10Il est ainsi possible d’identifier avec précision les spécificités du métier d’AM au sein d’une crèche familiale préventive du type d’EP à chacun de ces trois niveaux : l’accueil des enfants, les relations avec les parents et l’organisation du travail en équipe.
11Cet inventaire descriptif s’avère en effet indispensable :
- pour consolider l’organisation, le fonctionnement et le développement actuels du projet d’EP sur le territoire parisien, 17 ans après sa mise en oeuvre ;
- pour en guider la « reproduction » éventuelle sur d’autres sites départementaux et, notamment, le volet correspondant au recrutement et à la formation appropriés d’AM agréé(e)s sur ces nouveaux sites.
Les aptitudes spécifiques requises des assistant(e)s maternel(le)s pour l’accueil des enfants
Mobilisation intensive à certains moments clés et disponibilité permanente
12La préparation du premier accueil, celle des séquences de séparation et celle des départs des enfants requièrent une participation intensive de l’AM et, souvent, de la famille de l’AM.
13Les fréquentes modifications et contraintes et les divers aléas affectant le fonctionnement familial des parents peuvent entraîner, de surcroît, des réajustements inattendus de l’organisation de l’accueil de l’enfant en même temps qu’une évolution parfois rapide des besoins propres de celui-ci, auxquels il faut alors s’ajuster sans trop attendre.

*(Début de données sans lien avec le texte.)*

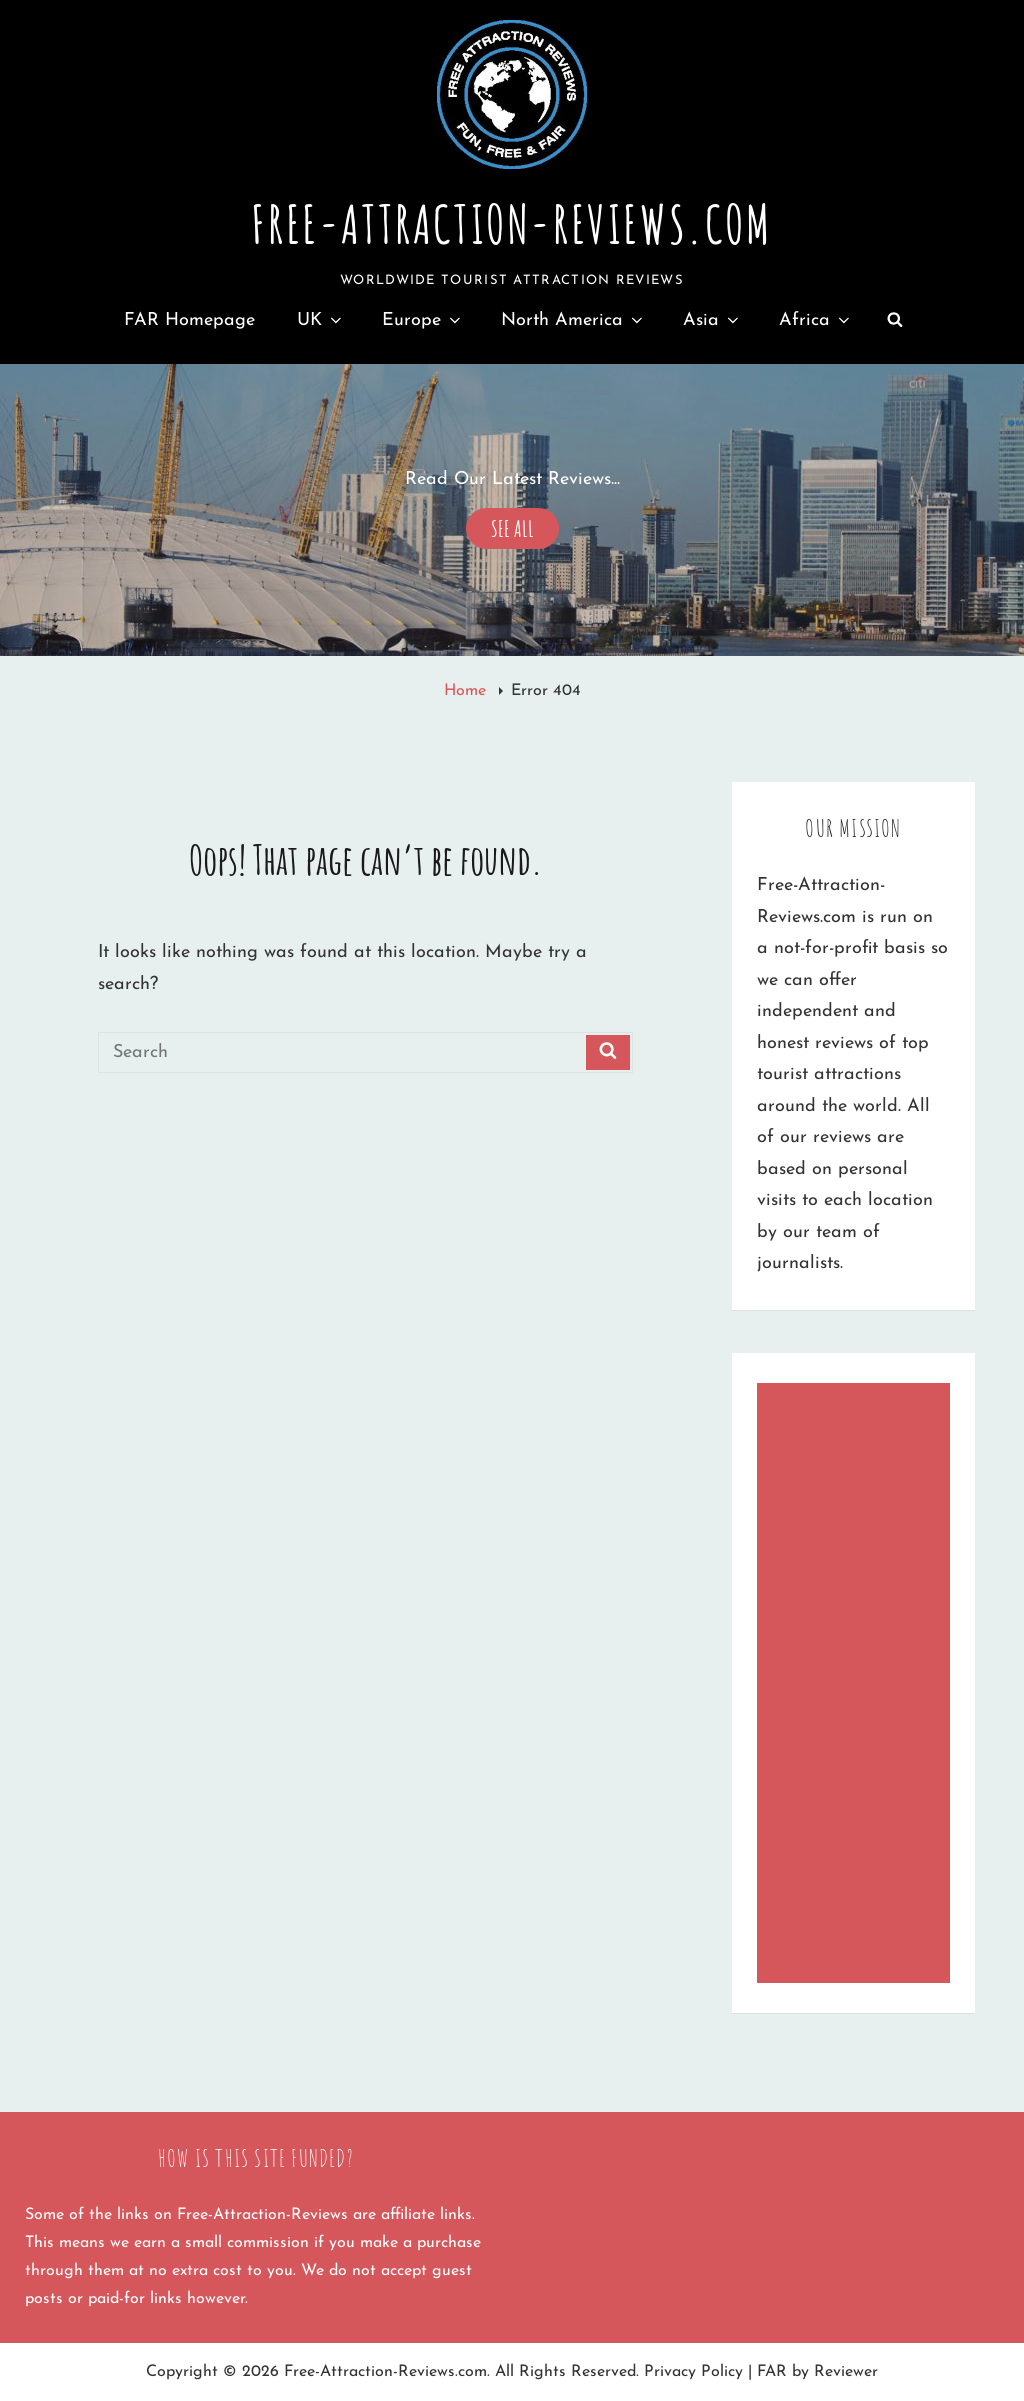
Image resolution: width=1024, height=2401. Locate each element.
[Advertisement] (858, 1685)
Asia (712, 320)
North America (573, 320)
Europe (423, 320)
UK (321, 320)
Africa (816, 320)
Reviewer (846, 2372)
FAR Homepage (189, 320)
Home (467, 691)
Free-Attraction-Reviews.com (511, 224)
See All (512, 525)
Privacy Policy (693, 2372)
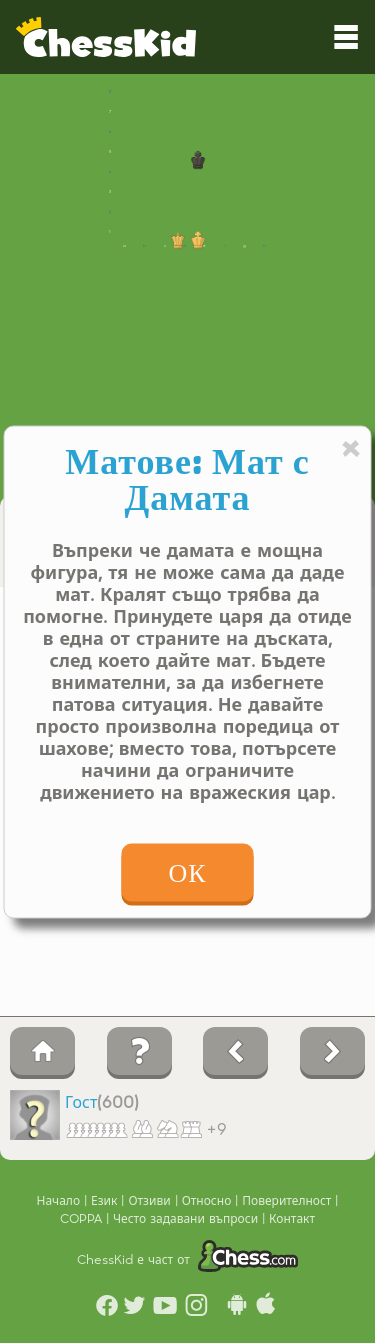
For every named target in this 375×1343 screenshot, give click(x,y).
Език (106, 1201)
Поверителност (288, 1201)
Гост (81, 1103)
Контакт (292, 1219)
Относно (209, 1201)
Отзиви (151, 1201)
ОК (187, 872)
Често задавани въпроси (187, 1219)
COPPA (83, 1219)
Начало (61, 1201)
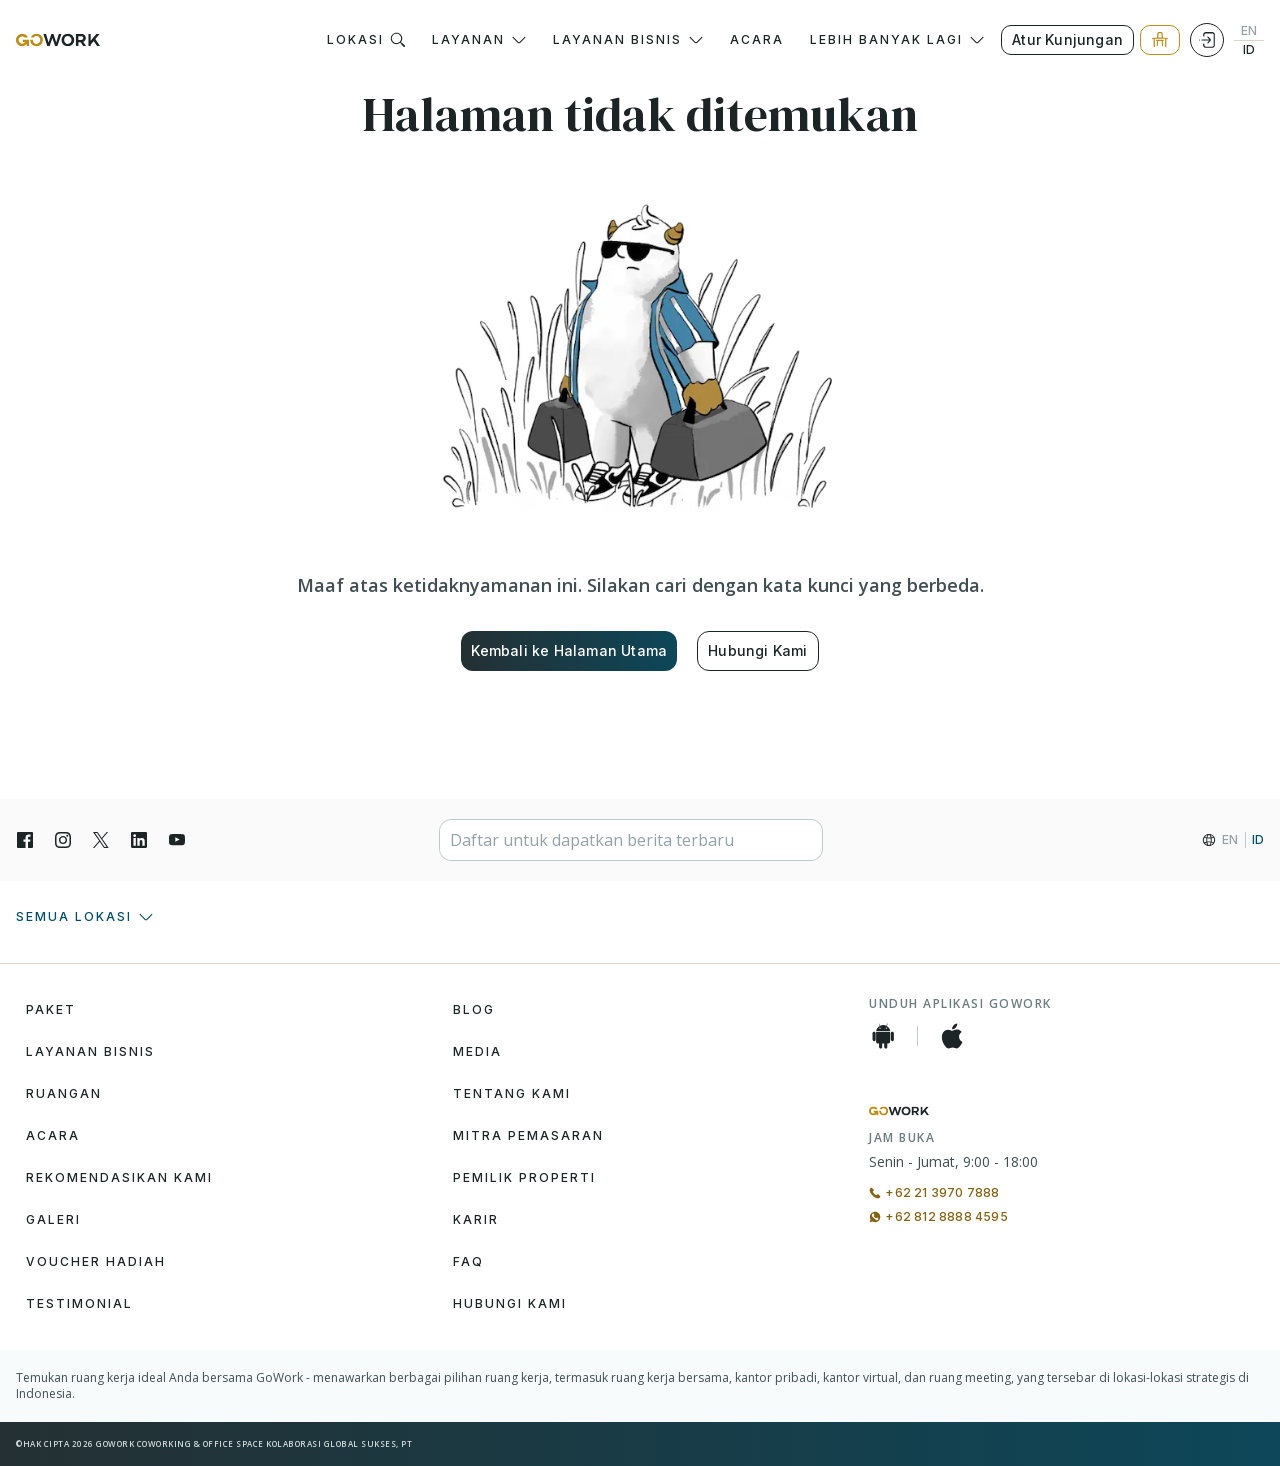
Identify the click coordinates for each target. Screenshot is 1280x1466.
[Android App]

14Ces différentes caractéristiques de l’accueil séquentiel nécessitent une posture professionnelle marquée par une sorte de disponibilité permanente – pour ne pas dire d’astreinte – qui s’impose à l’AM et, dans une certaine mesure, à sa famille : disponibilité physique mais également psychique et morale, que l’enfant soit présent ou absent.
15Même si cette disponibilité à l’égard de l’enfant n’est pas reconnue sur le plan de la rémunération (a fortiori lorsque l’enfant n’est pas présent physiquement), elle est souvent assumée au nom de valeurs d’un autre ordre que financier : intérêt supérieur de l’enfant, volonté de l’aider sans juger ses parents, empathie à l’égard de l’un et des autres. Ces valeurs sont souvent reconnues et commentées positivement par l’entourage de l’AM.
16L’expérience enseigne en outre que cette aptitude à la disponibilité est la source d’une bonne part des effets positifs attendus de l’accueil de l’enfant mais aussi de l’accompagnement de ses parents.
Importance des besoins éducatifs des enfants
17Les besoins éducatifs sont souvent particulièrement importants pour les jeunes et même très jeunes enfants confiés à EP par leurs parents. Tout se passe comme si l’enfant donnait à voir dans la famille de son AM qu’il est le « résultat » tant de ce qu’il a acquis, que de ce qu’il n’a pas acquis avec ses parents. Son hygiène et son rythme de vie, ses conduites et ses comportements alimentaires, sa stabilité émotive, ses comportements sociaux de base sont souvent à construire ou à remanier.
18Pour contraignant que soit parfois ce contexte, il faut que l’AM sache guider l’enfant et répondre à ses attentes et besoins au quotidien, tout en réussissant à prendre le recul nécessaire pour l’observer et observer ses évolutions et en référer à l’équipe technique d’EP.
Les aptitudes spécifiques requises des assistant(e)s maternel(le)s pour les relations avec les parents
Importance de la disponibilité relationnelle à l’égard des parents
19Les AM ont des échanges fréquents, réguliers et individualisés avec les parents. Ces échanges ont lieu le plus souvent à leur domicile, mais aussi dans les locaux d’EP ou lors d’activités et de sorties collectives. La dimension relationnelle – et pas seulement transactionnelle – de ces échanges est considérée par les AM comme déterminante mais aussi accaparante et parfois préoccupante.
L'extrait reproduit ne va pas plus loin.